The Mass Spectrometer is often compared with a weighing scale for molecules. Every molecule is built up from atoms and every atom has its own atomic mass and this is “weighted” by a Mass Spectrometer. Before it can weigh the different atoms that are present in one sample, the atoms have to be separated from each other. This is done by charging the atoms (to form ions) and using a magnet to deflect the path that the ion is following. The lighter the ion, the more influence the magnet has and the bigger the deflection. The detector detects where the ion hits and this is a measurement of the weight.

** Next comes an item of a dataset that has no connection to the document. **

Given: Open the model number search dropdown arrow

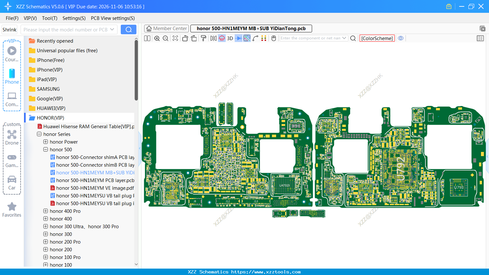Looking at the screenshot, I should click(112, 29).
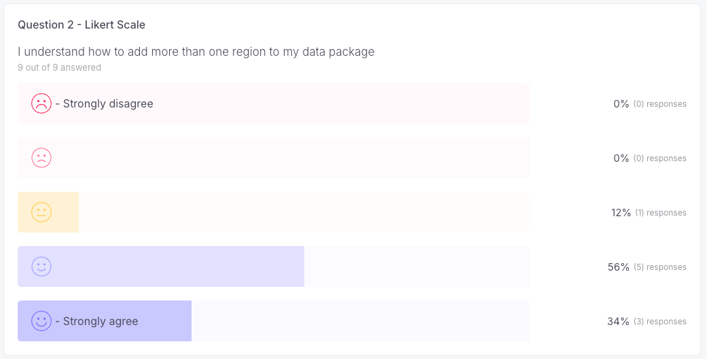Click the red Strongly disagree frowning face icon

click(41, 103)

The place where the ionization takes place is called the ion source and there are a lot of different types of ion sources, depending on the matrix of the sample and on the ions that you want to form. The ionizing part is the most interesting part from a Mass Flow point of view because in this part different gases are used, depending on the technique of ionization.
There are two main techniques: hard ionization and soft ionization. With hard ionization techniques, molecules in the sample are heated and fragmented down to atomic levels giving information about the atomic structure of the molecule. With soft ionization techniques the molecule stays more intact giving mass information of the molecule. This is used in Food and Pharma research and has become very popular in the last decade.
Let’s look into detail to one of the most popular soft ionization techniques, the Electrospray Ion Source. The EIS vaporizes the liquid (coming from a Liquid Chromatograph, for example) by leading gas alongside a charged needle to form an aerosol spray. Leading a counter gas flow through the formed spray will evaporate most of the liquid that you do not want to measure, leaving the charged droplets going into the Mass Spectrometer.
Figure 2+3: Electrospray ionization (ESI)
Mass Flow Controllers and Evaporation used in Electrospray Ion source
The interesting part is that the flow needs to be very constant as you want the process of forming droplets and evaporating solvent to be the same, day after day and at different locations with different circumstances. An important parameter in this reproducibility is the gas flow. By using Mass Flow Controllers for Nebulizer gas and Evaporation or Drying gas, the ion source will always have reproducible gas flows.
Our solutions department can design compact gas modules for analytical applications to supply gases for ion-source combined with other gas flows with high accuracy and good reproducibility. Combining components like pressure switches and/or shut-off valves with the flow channels can give a compact gas handling module to fit in the small footprint demanding designs of the Mass Spectrometers. Furthermore, the changes on leaks are decreased significantly as the whole manifold can be leak and pressure tested before it is shipped to the customer.